Zero level and bilinear pixel sampling.
Nearest level and nearest neighbor pixel sampling.
Nearest level and bilinear pixel sampling.

Zero level is a clear winner in terms of memory usage since only a copy of the texture at its original dimensions is loaded to the memory. Nearest level sampling instead requires a series of levels of mipmaps before sampling. Typically image of a level up is one fourth of the size of the previous level; in total we will need about $\frac{1}{4} + \frac{1}{4}^2 + \frac{1}{4}^3 + \dots = \frac{1}{3}$ more space than storing a zero level texture map, not counting in the memory overhead.

Speed-wise, there is little extra constant computation per texture sampling to compute the mipmap level, making nearest level sampling a slightly slower option. Despite the memory and processing overhead, nearest level sampling presents a more decent rendering of the texture, avoiding jaggies from aliasing.

The two approaches present visual differences especially when a large texture is mapped to a small area for painting. Below is an example of this case.

Comparing zero level and nearest level sampling with nearest neighbor pixel sampling, squares' dimensions ranging from 80 by 80 to 10 by 10 pixels.
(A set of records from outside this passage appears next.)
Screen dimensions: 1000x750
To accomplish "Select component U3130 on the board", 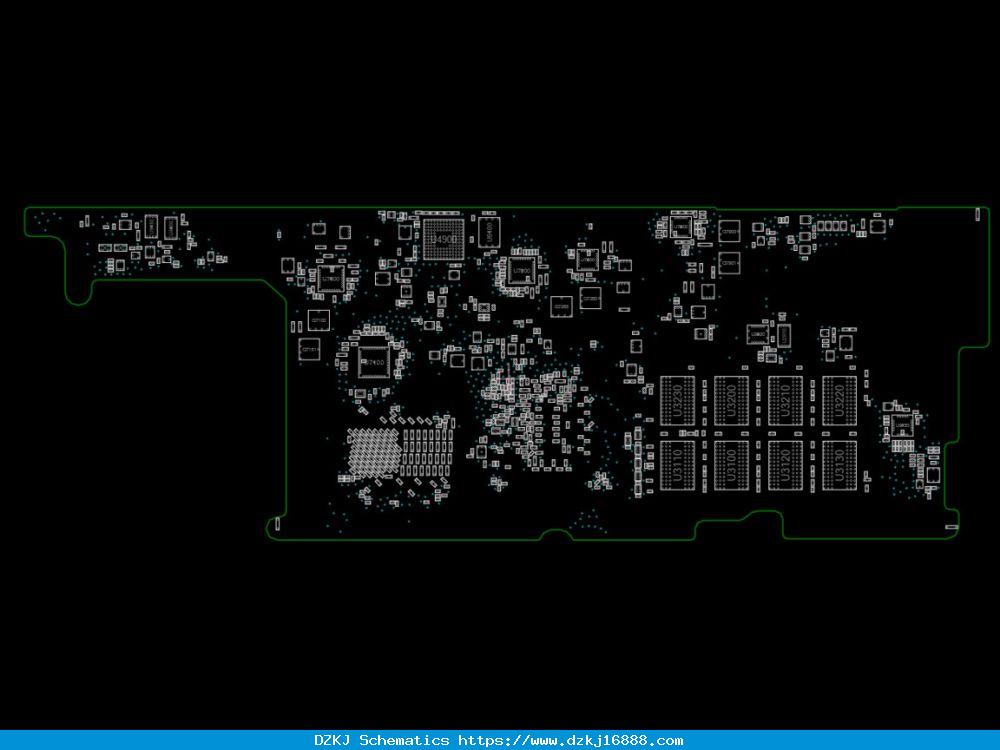I will point(839,466).
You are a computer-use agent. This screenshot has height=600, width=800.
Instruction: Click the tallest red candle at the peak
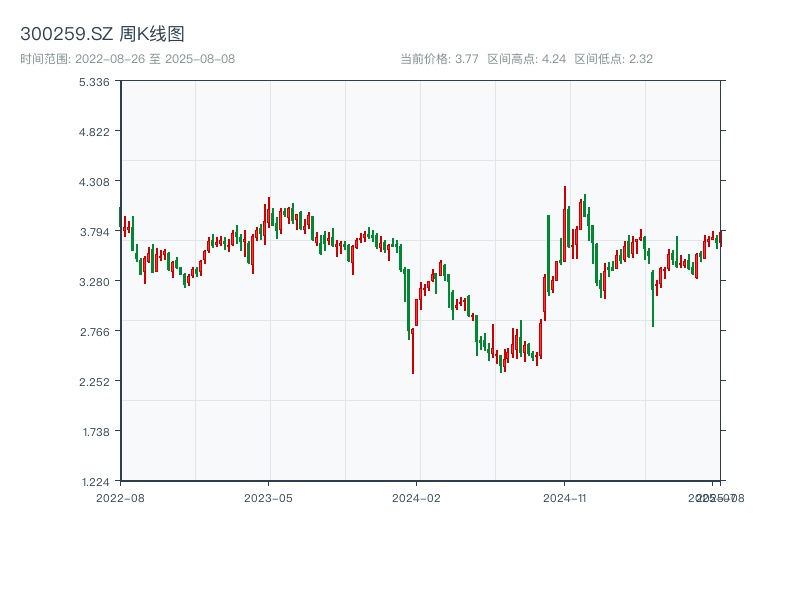coord(564,222)
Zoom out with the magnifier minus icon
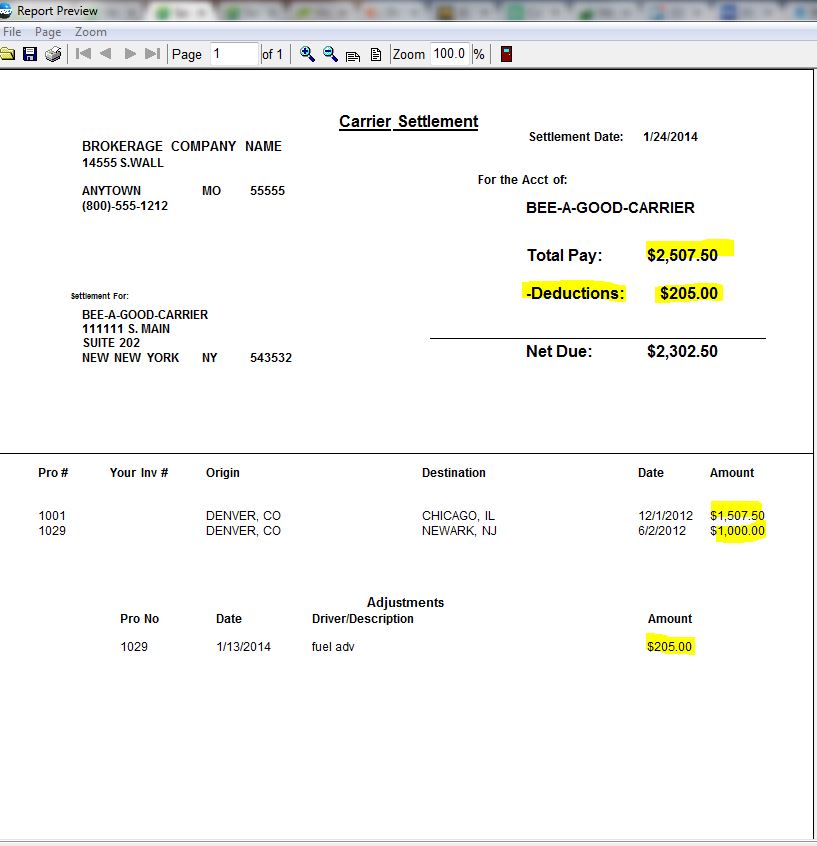 point(330,54)
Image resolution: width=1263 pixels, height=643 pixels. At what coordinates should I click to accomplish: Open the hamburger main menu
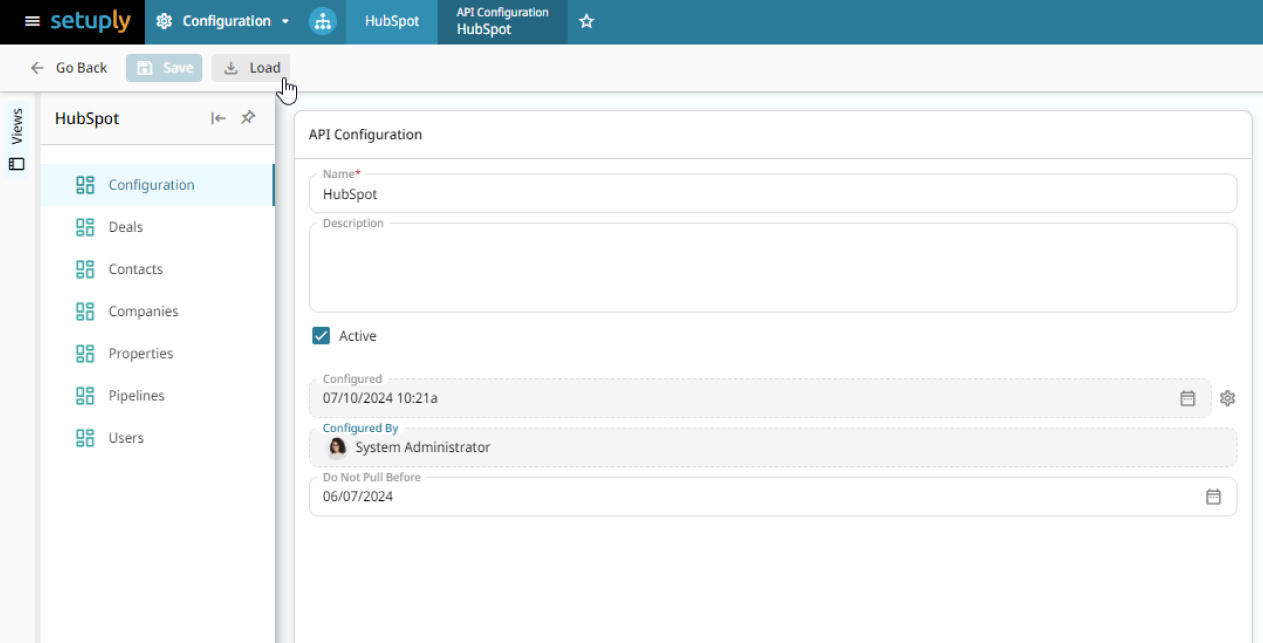coord(32,21)
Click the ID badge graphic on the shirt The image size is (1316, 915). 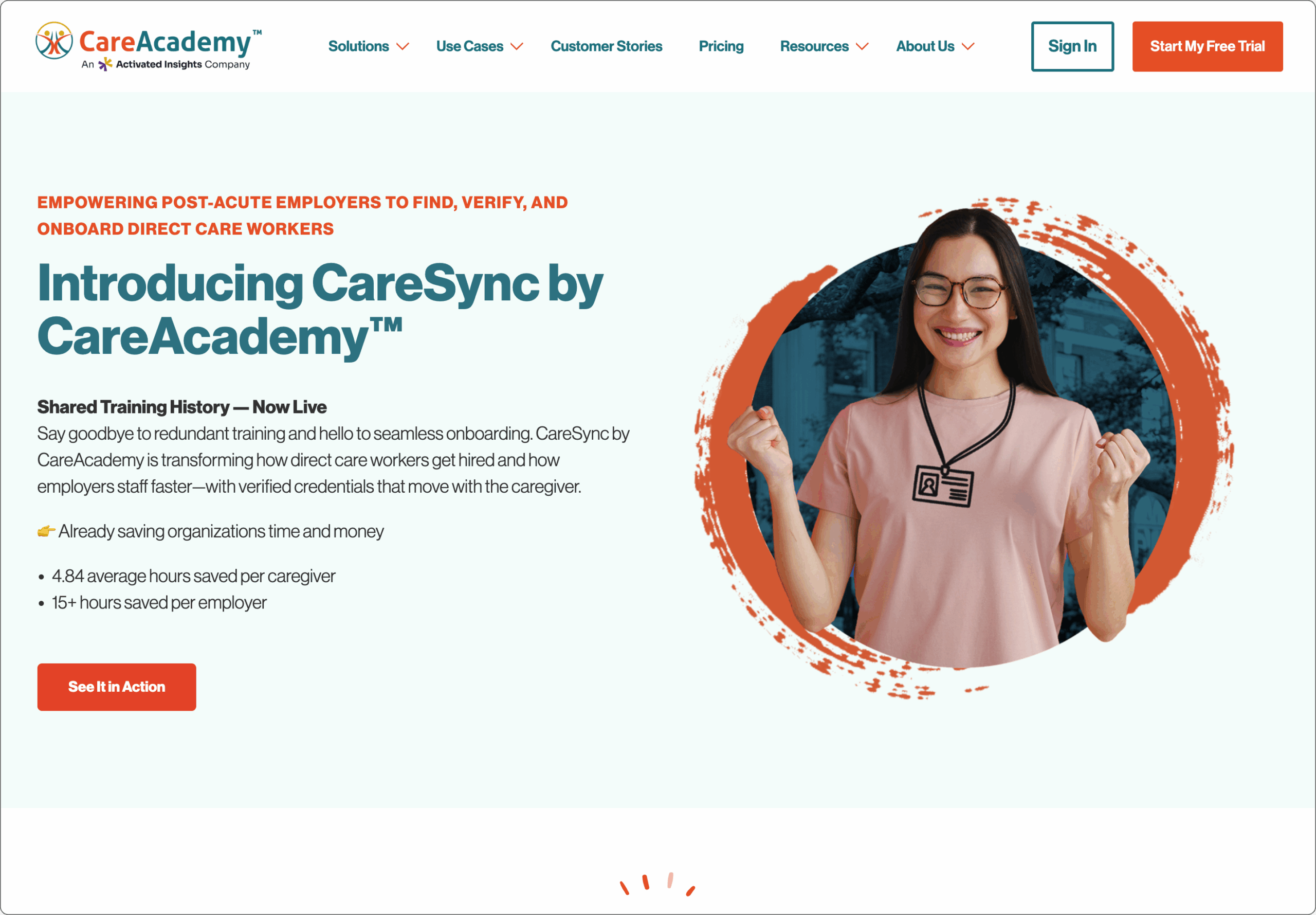[943, 486]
As showed in the image, the aliasing problem is greatly reduced with nearest level sampling.

Anisotropic filtering (extra credit)

In addition to the above sampling schemes mentioned and trilinear sampling, I implemented anisotropic filtering. Below is an comparison with the trilinear sampling results. Visually speaking, anisotropic sampling produces a more accurate rendition of the texture image when viewed through differently sized windows.

Comparison of trilinear sampling results with anisotropic filtering enhancement at initial sampling rate.

Section III: Art Competition

Part 7: Draw something interesting!

Memorial Glade & Campanile in pop art. How I did it: A couple of hours of manual image polygonization.